I spiraled then, and thought about all I hadn’t done.  The world is on a scary path: economic disaster, failed education systems, escalating worldwide racism, sexism, anti-semitism.  There is spring during autumn all over the Middle East, the behemoth that is China is lumbering out of its deep sleep and toward epic change and our own country teeters on the edge of insanity steeped in dark crazy tea.  And I’m sitting on my couch doing nothing.

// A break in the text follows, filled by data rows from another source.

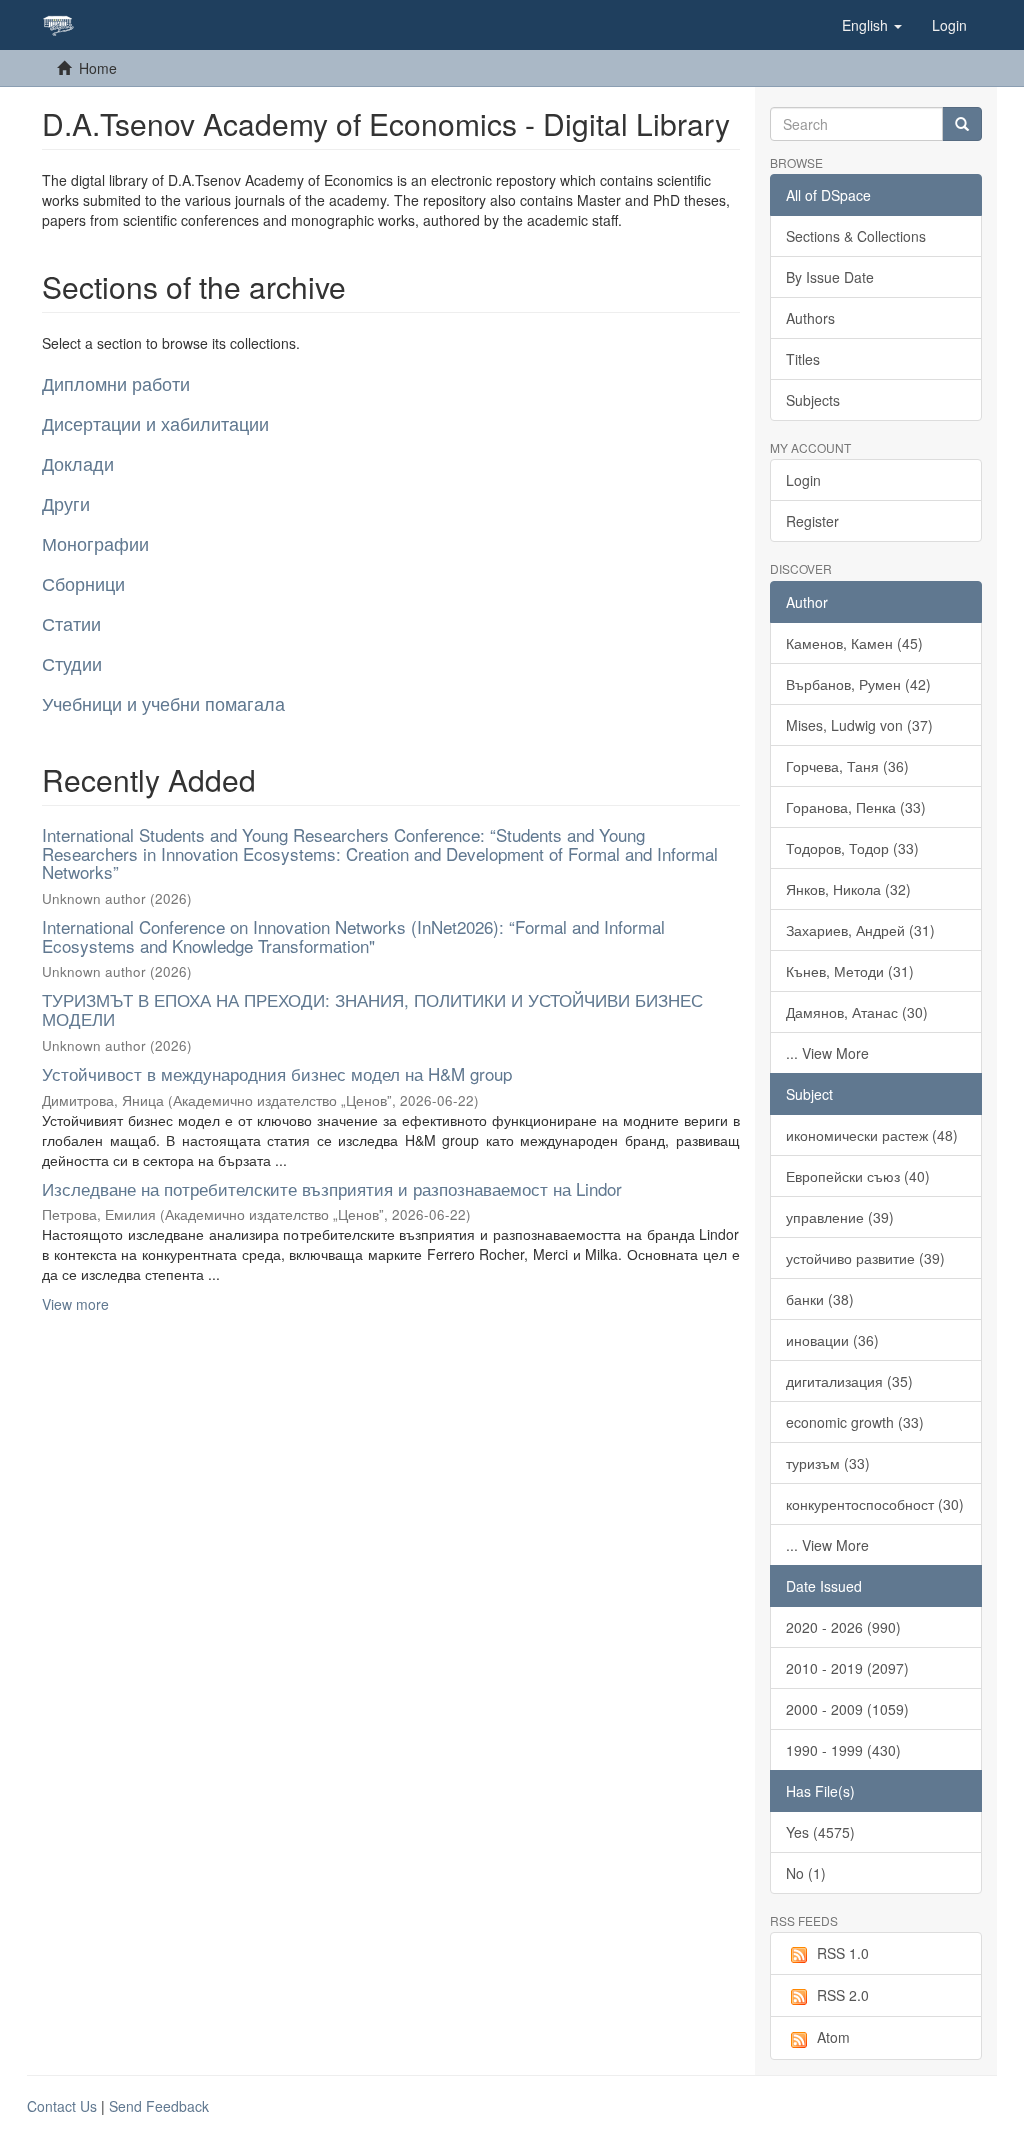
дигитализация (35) (849, 1381)
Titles (803, 359)
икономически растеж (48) (872, 1135)
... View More (827, 1053)
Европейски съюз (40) (858, 1176)
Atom (833, 2037)
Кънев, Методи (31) (850, 971)
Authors (810, 318)
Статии (71, 623)
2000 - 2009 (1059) (847, 1709)
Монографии (95, 543)
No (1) (806, 1873)
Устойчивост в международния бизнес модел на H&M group (277, 1073)
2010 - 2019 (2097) (847, 1668)
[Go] (962, 124)
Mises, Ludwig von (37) (859, 725)
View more (75, 1304)
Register (812, 521)
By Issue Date (830, 277)
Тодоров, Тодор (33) (852, 848)
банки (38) (820, 1299)
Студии (72, 663)
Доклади (78, 463)
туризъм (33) (828, 1463)
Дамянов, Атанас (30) (857, 1012)
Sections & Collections (856, 236)
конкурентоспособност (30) (875, 1504)
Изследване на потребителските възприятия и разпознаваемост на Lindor (332, 1188)
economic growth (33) (855, 1422)
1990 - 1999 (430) (843, 1750)
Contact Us (62, 2106)
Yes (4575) (820, 1832)
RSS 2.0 (843, 1995)
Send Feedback (159, 2106)
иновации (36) (832, 1340)
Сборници (83, 583)
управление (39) (840, 1217)
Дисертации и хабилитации (155, 423)
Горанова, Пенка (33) (856, 807)
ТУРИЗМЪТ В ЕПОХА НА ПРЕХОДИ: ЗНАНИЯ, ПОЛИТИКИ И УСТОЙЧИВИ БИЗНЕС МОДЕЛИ (372, 1009)
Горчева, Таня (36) (847, 766)
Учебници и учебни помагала (163, 703)
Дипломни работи (116, 383)
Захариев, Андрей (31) (860, 930)
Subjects (813, 400)
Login (803, 480)
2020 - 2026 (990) (843, 1627)
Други (66, 503)
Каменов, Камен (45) (854, 643)
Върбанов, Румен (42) (858, 684)
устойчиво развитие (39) (865, 1258)
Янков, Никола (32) (848, 889)
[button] (872, 25)
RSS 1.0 (843, 1953)
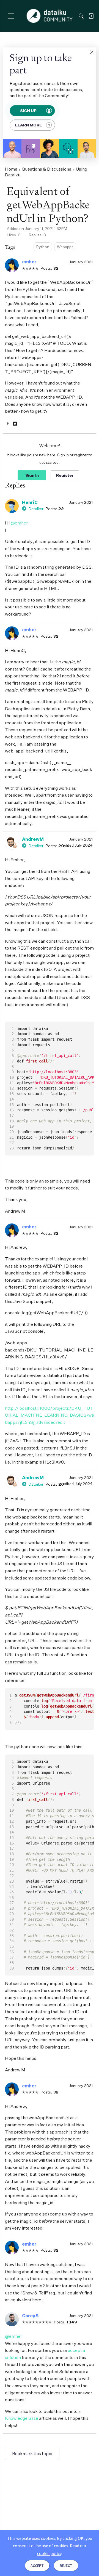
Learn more (28, 125)
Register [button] (65, 475)
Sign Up (28, 110)
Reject (66, 2565)
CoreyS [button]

I told myself I do nothing because I'm not smart enough, didn't major in the right thing, haven't focused my energy in the right places these past several decades. And for the most part that is true. I didn’t invent a computer chip that changed the world. I have not written a book on world politics. I am not clever enough to be invited as a guest on Bill Maher and hold my own.  The truth is my knowledge of world events is limited to what media I consume in the pre-dawn moments before my day jolts into full swing or the bits and pieces I catch after hours.  And while I’m not the least informed of my circle, I’m hardly the most.  

But today I got jolted out of my useless blues.  Today I did the thing that still gives me joy, despite the fact that its part of my job and I do it time and time again.  Today, I went to the movies.  It seems a trivial thing really – two hours in a dark box with a big screen shouldn’t really change your mood.  But it can.  And today it did.  This thing we do – this magical, wonderful and terribly ethereal business of making movies – this world that can be so frustrating, can seem so ludicrous at times, can also be profoundly affecting.  True – its rare.  And most movies are crap.  I’ve worked on as many bad movies as good ones (ok – more).  And truly great movies are a scarcity beyond comprehension.  But they happen.  And when they do, when a movie can make you laugh and cry and feel and go on a ride that feels like fifteen minutes even if its been three hours – THAT is when being in the movie business feels like something substantial. 

I chose this job – this career in movies - in part because the idea of pursuing a PhD in political science seemed really exhausting 25 years ago.  But in part I chose it because I love it.   I love that I interact with some of the most talented, most inspiring artists alive today.  I love that these artists work in a medium that has the potential to have a reach far greater than paint or ceramic or even words on a page.  And I love that every experience with every artist is unique and a true education all its own. 

But mostly I love that today I went to a movie theater and for two magical hours got swept up in someone else’s life.  I entered someone else’s story – I saw what the director wanted me to see and heard what the director wanted me to hear.  But the experience was uniquely my own.  For the moments I laughed, as well as for those I cried, I was in the soothing hands of a master filmmaker and I went down the path he created for me – though I’m sure I saw the path slightly differently from the man on my right or the woman on my left.  This is the beauty of film.  This is the magic and strength and power of a well made movie.  And this is the world I have the great privilege to be part of. 

I am not a writer.  I do not direct movies.  But I do rely on a gut instinct to evaluate material and I do use that gut and a good bit of passion to push to make movies that make people laugh and cry and think and just get away for two magical hours in the special box we call the movie theater.  They may not always work – in fact, mostly they don’t.  Great film is harmonic convergence.  But when it works, when a movie is really firing on all cylinders - and you get that two hours of pure joy, of a story that makes you think about the world in a slightly different way - isn't that worth something?

I still wish I were clever enough and well-educated enough and worldly enough to have written a book, or run for office or created a policy that would make me fancy and cool and smart enough to be a guest on Bill Maher.  But I’m damn grateful for my two hours of bliss today.  And damn lucky to do what I do.